We are already deeply immersed in an election cycle that is promising to be as contentious as any in recent memory. Whatever your viewpoint on certain political matters, you – and all of us – are being invited (or perhaps a better word is incited) to line up with everyone who thinks the way you do and stand against those who disagree with you. It’s tempting to give in to that kind of thinking and acting, especially when we’re being told that the fate of our nation depends on the outcome of the election – meaning that if the wrong side prevails, the country is headed for certain disaster. In the face of this apocalyptic rhetoric – and there’s really no other word for it – perhaps we would do well to take a step back and consider Jesus’ approach to his own “litmus test” moment. In the end, we will have to make decisions as individuals and as a nation that reflect our understanding of Scripture and political philosophy and any number of other things; we don’t have to play into the mentality that says “my viewpoint is the only righteous one, and anyone who disagrees with me is ungodly or unchristian”. Humility leads us to remember that – as the Apostle Paul writes in his letter to the Corinthians – we all see in a mirror dimly. God alone has the perfect knowledge that we so often want to claim for ourselves.

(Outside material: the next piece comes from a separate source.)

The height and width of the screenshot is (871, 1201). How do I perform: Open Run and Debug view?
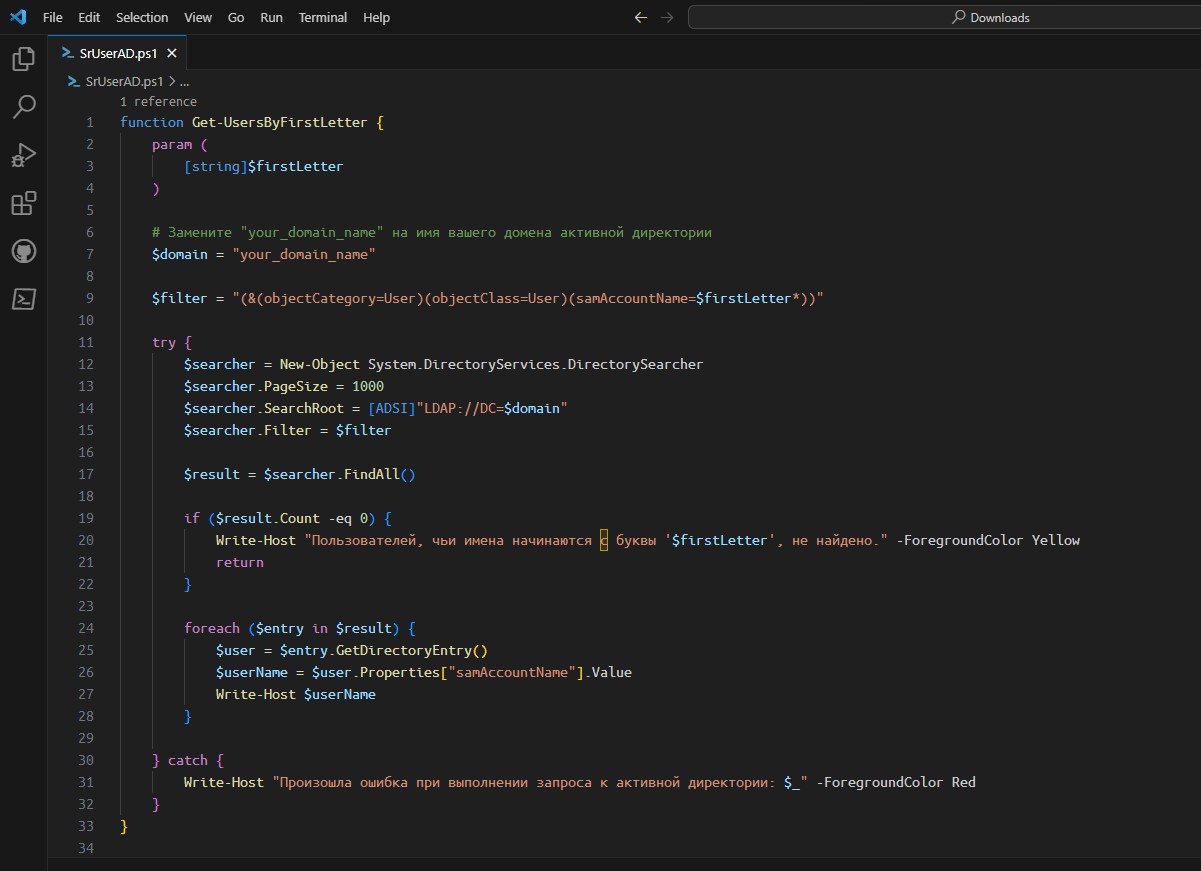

And so, brothers and sisters, as this election year continues, let us endeavor to live with that humility enjoined on us by Paul. Let us seek to be at peace with all, and to maintain a spirit of unity, even – especially! – in the midst of disagreement. Let us remember that God’s image is present in the face of all people – liberal and conservative, Democrat and Republican and Independent – and that all of us who bear the name of Christ are called to follow him on the way of God, a way that does not conform to anything we can imagine or construct for ourselves. Finally, let us render unto Caesar the things that are Caesar’s, and unto God the things that are God’s, so that we might serve our neighbors and our God with the loyalty and integrity due to both. May it be so among us. Amen.